En bonne scientifique qu’elle est, Sarah Dorner devinait que les infections allaient vite se répandre dans sa communauté et dans le monde, et qu’à défaut de trouver un remède rapidement, il fallait limiter les infections et les éclosions. Elle s’est sentie concernée et voulait contribuer. Traquer le SRAS-CoV-2 dans les eaux usées lui est apparu comme une solution à sa portée pour contrer la pandémie, et elle s’est lancée dans cette nouvelle aventure scientifique en toute urgence. Par passion, par altruisme, par humanisme.

On peut dire la même chose des deux autres respon-sables de ce projet : tant Dominic Frigon, professeur agrégé au département de génie civil de l’Université McGill, que Peter Vanrolleghem, professeur titulaire au département de génie civil et de génie des eaux de l’Université Laval, ont foncé dans l’aventure. De concert avec Sarah Dorner, ils ont même dépensé l’argent de leurs propres fonds pour entreprendre et concrétiser leur projet de recherche. Lorsqu’on sait à quel point les fonds sont difficiles à obtenir, le mot vocation prend tout son sens.

Et pourquoi ces chercheurs se sont-ils impliqués dans l’urgence, sans compter temps et argent ? « Pour sauver des vies », comme le mentionne simplement Peter Vanrolleghem dans l’un des textes de notre édition actuelle.
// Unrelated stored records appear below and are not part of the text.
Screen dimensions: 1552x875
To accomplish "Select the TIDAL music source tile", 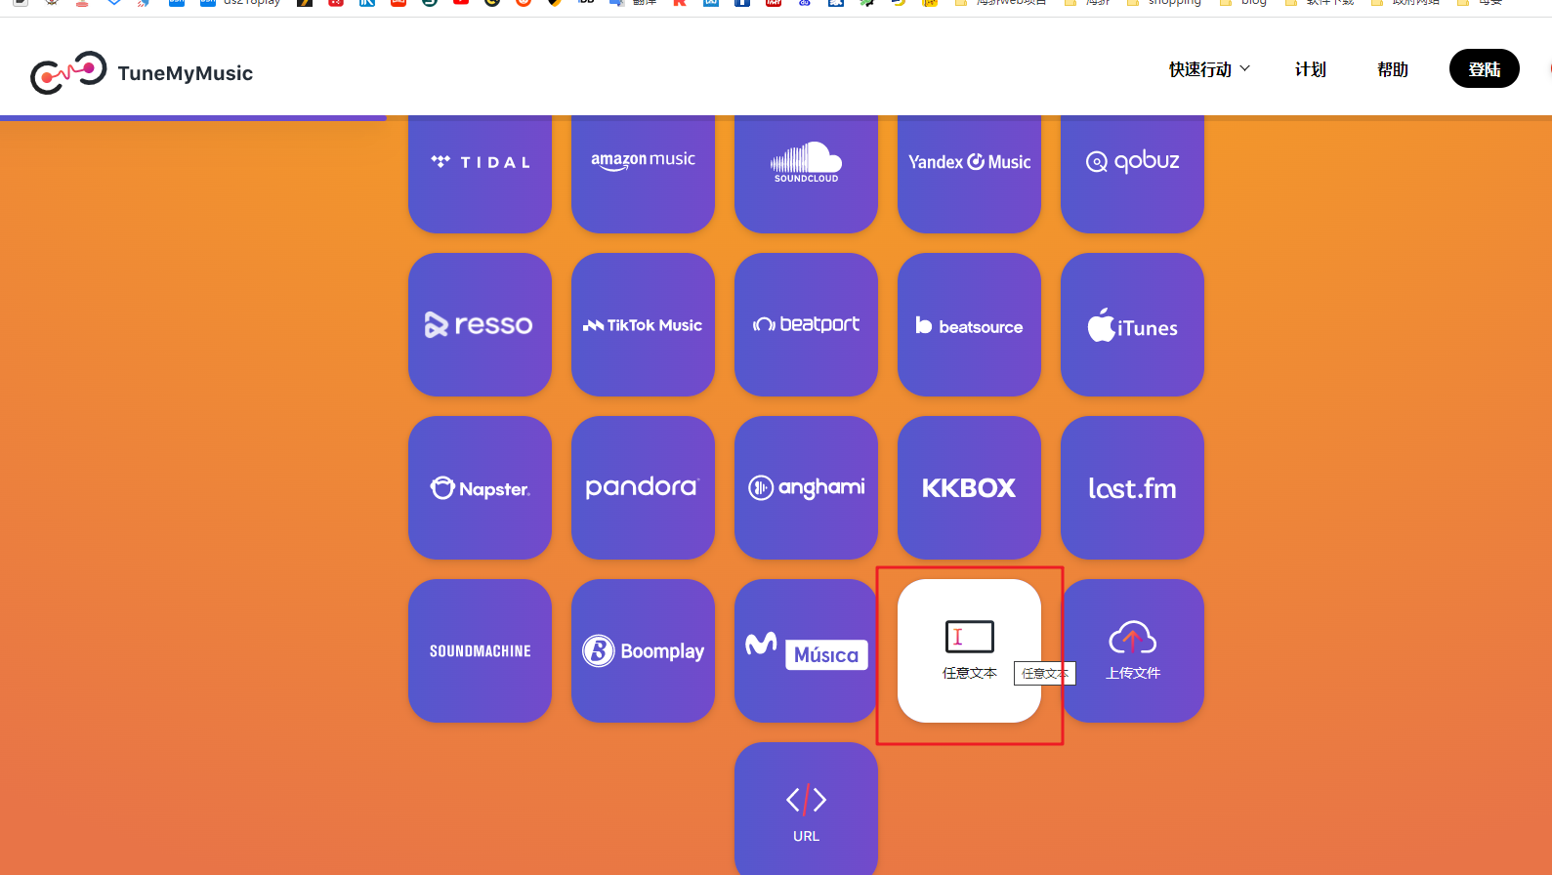I will click(x=480, y=162).
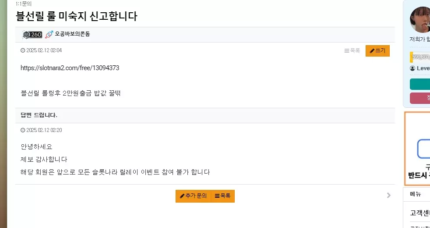Open the 메뉴 tab in the sidebar
This screenshot has height=228, width=430.
click(415, 194)
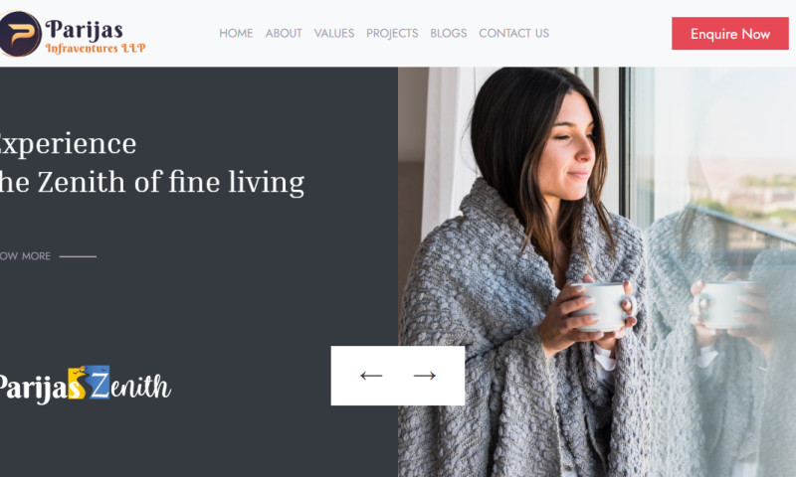Advance carousel with the right arrow
The height and width of the screenshot is (477, 796).
click(425, 376)
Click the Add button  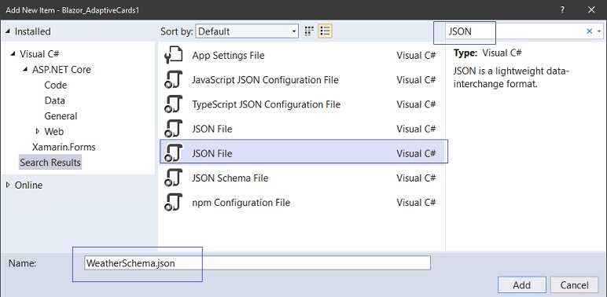pyautogui.click(x=522, y=285)
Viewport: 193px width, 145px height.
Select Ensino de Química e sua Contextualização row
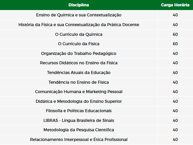point(97,15)
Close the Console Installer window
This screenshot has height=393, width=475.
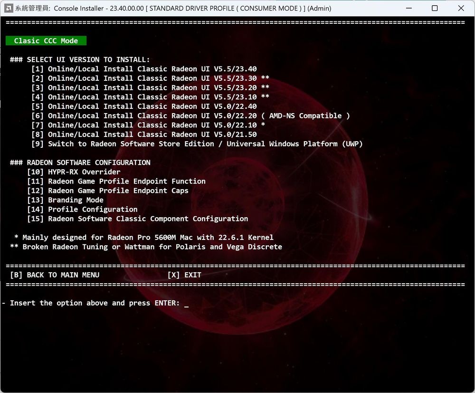[461, 8]
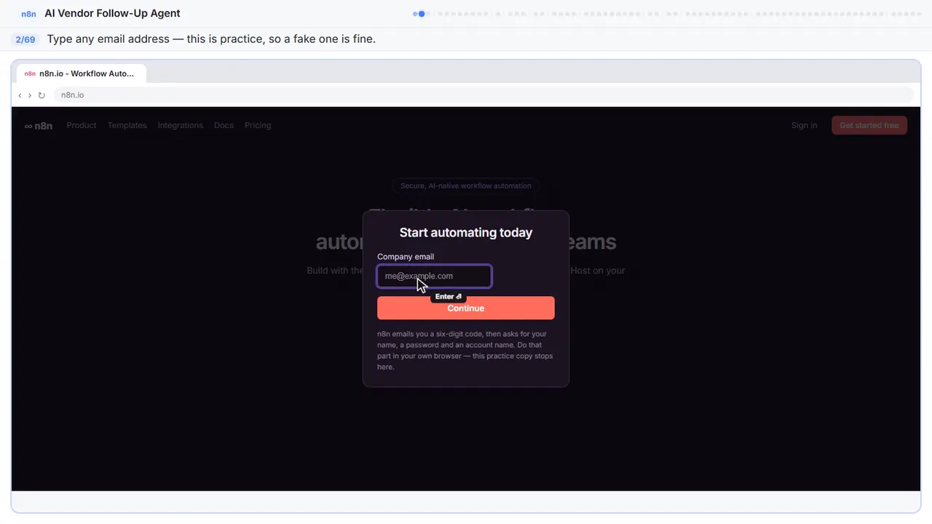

Et on découvre avec bonheur que ce qui est « tripant » dans la recherche scientifique, c’est cette capacité des chercheurs de s’élever au-dessus de la mêlée afin de répondre au S.O.S. que leur lance la société civile.

Rapidement, ces gens-là se sont sentis investis d’une mission, ils se sont engagés dans cette lutte, mobilisant leurs champs de compétences pour faire une différence dans la lutte contre la pandémie. Non pas pour de l’argent, encore moins pour la renommée, mais tout simplement pour, en fin de compte, sauver des vies.

Nos chercheurs de CentrEau ont mis de côté la compétition entre établissements pour la course aux honneurs, mis de côté les cachotteries pour plutôt établir des collaborations essentielles entre chercheurs du monde entier. Et c’est à vitesse grand V que les scientifiques du monde ont travaillé main dans la main, en regardant tous dans la même direction afin d’écraser une fois pour toutes ce détestable coronavirus. Tout ça pour aider leur prochain, sans autre gloire que la fierté du devoir accompli.

Cet aspect humain de leur entreprise m’a littéralement soufflé, et suscite chez moi reconnaissance et admiration.